ふと、携帯端末に手を伸ばし、その名前を検索してみた。流石は歴史上の人物で超有名人だ。その名前を入れれば、多くのページがヒットする。端末に表示された肖像画の彼を見て、そのあまりの違いに吹きだしてしまった。「実物はもっと美少年? 美青年? だったよ」、などと端末の画面にひとりでツッコミを入れてしまった。しかし、“天草四郎”の関連ページを読み進めるにつれて、そんなのほほんとした気分は、急激に醒めていった。

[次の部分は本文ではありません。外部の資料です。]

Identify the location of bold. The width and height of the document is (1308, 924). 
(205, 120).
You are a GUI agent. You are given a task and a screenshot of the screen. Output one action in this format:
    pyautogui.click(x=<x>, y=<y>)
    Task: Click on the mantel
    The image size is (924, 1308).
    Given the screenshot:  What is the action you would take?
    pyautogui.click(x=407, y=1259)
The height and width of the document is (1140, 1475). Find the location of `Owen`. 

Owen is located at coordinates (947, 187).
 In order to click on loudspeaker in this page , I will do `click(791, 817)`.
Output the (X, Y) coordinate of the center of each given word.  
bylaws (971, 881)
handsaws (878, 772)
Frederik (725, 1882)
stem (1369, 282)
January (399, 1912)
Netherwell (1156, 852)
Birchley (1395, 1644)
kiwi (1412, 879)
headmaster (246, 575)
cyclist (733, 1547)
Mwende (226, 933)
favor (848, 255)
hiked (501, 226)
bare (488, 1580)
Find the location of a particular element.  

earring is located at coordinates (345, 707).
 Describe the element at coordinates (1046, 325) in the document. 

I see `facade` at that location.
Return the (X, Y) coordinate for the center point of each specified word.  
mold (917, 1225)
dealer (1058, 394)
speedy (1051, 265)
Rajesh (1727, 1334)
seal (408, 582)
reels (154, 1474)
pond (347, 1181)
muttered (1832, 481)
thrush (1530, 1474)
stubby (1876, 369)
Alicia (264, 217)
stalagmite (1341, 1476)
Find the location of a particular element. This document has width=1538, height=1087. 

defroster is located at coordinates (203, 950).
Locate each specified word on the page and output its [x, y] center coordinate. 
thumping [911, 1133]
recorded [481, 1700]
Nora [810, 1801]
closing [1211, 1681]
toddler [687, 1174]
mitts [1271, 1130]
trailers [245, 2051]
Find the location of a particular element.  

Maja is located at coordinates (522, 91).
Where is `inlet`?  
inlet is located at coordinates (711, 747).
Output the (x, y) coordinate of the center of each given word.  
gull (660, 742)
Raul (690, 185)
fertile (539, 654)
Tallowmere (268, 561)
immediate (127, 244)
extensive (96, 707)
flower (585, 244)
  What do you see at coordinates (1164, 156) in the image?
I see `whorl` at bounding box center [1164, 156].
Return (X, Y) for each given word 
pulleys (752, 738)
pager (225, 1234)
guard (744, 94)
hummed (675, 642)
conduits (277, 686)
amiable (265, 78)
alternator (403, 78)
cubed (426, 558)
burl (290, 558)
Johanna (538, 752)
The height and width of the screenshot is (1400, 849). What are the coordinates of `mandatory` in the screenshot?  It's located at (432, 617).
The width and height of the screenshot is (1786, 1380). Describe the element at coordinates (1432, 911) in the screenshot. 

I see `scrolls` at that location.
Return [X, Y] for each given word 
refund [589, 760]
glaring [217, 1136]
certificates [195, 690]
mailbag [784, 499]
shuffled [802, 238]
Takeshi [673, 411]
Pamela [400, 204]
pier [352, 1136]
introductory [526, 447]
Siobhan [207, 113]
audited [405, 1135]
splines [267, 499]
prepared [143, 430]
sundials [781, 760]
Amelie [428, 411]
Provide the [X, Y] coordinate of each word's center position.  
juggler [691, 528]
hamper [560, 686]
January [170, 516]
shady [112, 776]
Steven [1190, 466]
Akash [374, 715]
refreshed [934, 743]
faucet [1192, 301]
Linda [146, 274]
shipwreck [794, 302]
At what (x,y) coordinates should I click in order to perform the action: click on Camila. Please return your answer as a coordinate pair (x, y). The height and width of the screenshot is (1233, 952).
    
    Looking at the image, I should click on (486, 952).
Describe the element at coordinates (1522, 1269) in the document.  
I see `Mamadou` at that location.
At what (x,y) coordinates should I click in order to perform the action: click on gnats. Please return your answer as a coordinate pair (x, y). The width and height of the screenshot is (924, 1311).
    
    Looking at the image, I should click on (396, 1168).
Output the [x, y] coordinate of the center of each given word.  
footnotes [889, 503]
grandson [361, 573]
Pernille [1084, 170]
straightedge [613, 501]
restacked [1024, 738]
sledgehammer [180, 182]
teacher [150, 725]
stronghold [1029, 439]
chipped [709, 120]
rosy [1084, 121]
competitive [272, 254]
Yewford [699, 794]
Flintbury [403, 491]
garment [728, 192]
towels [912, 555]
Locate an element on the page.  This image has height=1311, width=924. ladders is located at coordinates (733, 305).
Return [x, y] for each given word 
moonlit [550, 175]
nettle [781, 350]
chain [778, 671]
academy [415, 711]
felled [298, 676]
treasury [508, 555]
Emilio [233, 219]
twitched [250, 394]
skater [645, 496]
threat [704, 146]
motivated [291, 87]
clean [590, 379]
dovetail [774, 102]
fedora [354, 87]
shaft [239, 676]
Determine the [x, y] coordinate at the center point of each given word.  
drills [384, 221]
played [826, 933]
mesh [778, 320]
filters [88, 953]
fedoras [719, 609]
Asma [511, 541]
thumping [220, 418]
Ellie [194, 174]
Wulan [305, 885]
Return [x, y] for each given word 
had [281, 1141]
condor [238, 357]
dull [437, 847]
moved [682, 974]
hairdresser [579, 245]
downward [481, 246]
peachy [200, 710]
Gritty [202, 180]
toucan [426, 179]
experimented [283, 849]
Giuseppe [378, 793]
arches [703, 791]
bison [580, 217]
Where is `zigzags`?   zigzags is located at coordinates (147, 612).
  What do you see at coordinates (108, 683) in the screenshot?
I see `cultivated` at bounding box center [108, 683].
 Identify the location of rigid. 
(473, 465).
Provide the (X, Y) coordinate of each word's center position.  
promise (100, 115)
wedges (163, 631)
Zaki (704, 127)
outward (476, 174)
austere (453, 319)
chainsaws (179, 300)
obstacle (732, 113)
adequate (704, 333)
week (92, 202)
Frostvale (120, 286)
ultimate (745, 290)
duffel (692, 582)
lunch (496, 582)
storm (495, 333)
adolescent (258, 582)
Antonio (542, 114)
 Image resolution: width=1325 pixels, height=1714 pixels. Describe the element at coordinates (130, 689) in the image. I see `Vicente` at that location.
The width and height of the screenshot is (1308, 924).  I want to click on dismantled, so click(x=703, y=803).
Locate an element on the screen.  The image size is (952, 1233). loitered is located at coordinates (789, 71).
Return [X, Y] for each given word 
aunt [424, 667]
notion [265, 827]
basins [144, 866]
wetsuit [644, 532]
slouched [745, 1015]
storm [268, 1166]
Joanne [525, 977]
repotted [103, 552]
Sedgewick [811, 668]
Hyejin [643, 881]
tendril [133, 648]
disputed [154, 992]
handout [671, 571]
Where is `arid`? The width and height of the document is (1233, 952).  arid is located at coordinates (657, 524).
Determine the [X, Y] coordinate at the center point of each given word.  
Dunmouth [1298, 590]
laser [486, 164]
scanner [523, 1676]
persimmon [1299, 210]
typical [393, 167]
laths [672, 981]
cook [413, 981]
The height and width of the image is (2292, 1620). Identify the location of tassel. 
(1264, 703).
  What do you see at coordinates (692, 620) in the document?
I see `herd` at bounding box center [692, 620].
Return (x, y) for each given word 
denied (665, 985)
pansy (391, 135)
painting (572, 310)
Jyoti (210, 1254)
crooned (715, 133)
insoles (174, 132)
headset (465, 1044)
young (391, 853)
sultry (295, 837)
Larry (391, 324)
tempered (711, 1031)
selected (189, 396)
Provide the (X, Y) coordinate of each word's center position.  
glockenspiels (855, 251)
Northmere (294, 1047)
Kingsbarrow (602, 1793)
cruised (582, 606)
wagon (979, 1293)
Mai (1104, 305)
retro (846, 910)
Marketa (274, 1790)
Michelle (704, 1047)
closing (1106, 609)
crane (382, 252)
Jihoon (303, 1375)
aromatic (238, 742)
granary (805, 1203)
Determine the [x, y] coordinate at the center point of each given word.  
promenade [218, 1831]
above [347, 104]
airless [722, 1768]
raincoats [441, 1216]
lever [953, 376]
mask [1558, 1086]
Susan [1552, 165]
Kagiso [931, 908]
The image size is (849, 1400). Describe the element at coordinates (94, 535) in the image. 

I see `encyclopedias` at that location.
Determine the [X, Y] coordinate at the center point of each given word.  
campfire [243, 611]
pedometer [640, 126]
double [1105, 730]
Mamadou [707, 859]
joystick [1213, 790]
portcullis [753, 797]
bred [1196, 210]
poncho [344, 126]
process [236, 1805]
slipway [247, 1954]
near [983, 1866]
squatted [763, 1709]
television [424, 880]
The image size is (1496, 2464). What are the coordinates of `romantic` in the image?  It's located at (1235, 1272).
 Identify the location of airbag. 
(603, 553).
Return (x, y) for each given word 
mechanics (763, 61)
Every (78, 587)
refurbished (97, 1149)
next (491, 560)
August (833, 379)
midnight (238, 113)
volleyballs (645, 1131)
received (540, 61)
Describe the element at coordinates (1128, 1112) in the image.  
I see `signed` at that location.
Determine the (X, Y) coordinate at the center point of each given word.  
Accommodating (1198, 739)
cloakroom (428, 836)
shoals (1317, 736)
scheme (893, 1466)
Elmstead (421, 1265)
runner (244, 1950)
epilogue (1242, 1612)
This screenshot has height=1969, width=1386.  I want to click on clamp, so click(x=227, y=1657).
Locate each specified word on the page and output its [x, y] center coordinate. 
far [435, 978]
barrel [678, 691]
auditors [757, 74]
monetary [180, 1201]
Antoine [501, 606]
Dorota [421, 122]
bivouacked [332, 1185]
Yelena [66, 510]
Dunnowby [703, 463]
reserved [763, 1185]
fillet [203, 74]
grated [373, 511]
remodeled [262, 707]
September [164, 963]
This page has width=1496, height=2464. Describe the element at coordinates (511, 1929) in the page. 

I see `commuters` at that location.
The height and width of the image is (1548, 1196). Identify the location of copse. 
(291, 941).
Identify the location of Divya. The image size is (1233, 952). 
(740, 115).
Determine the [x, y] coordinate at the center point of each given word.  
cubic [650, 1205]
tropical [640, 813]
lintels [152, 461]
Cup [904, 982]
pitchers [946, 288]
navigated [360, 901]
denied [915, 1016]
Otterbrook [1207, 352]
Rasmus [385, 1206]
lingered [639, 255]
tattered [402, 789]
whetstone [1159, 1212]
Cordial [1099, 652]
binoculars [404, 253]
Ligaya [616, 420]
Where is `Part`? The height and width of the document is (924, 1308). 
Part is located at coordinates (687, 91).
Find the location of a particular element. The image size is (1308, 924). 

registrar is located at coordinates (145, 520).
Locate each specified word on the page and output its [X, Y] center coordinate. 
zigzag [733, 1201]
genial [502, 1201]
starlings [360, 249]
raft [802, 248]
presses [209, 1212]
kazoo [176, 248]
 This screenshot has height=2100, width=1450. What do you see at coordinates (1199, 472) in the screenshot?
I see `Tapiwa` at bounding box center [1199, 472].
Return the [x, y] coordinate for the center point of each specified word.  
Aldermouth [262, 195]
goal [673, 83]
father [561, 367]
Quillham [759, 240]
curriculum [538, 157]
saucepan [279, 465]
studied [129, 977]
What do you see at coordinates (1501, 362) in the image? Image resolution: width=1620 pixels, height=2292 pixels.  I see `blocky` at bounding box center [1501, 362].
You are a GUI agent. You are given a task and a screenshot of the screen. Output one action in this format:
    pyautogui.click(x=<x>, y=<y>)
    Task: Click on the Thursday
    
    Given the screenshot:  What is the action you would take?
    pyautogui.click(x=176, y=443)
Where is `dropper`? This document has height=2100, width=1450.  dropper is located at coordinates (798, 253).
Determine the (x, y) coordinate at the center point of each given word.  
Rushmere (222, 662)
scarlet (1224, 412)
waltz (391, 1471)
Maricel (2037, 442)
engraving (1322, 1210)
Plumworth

天草四郎時貞。江戸時代初期に起きた一揆、島原の乱で、指導者を務めた少年。比較的裕福な家庭で育ったらしい彼は、教養を身に付けられる環境にあったらしい。そんな彼だが、「盲目の少女に光を取り戻させる」「他人の傷を癒す」「水の上を歩行する」など、様々な奇跡を起こし、後にそれは伝説となった。当然、当時の人々からも熱心に崇められることとなった。やがて、不思議なカリスマ性を備えていた天草四郎は、一揆の最高指導者として奉られ、江戸幕府への反乱軍が組織された。当時、キリシタン弾圧だけではなく、人々は重税にも苦しめられていた。江戸幕府は討伐軍を派遣したものの、返り討ちにされたことにより、本格的に乱を鎮圧するに至った。江戸幕府側の総大将であった松平信綱は、原城に立て籠った一揆軍を兵糧攻めに持ち込んだ挙げ句、食料や弾薬が尽きた頃に総攻撃を仕掛けた。そうして、天草四郎率いる一揆軍は皆殺しにされた。一揆軍の総数は3万7千人とも言われており、天草四郎本人も斬首刑となったらしい。この時、天草四郎本人は、わずか16歳だったとも、17歳だったとも言われている。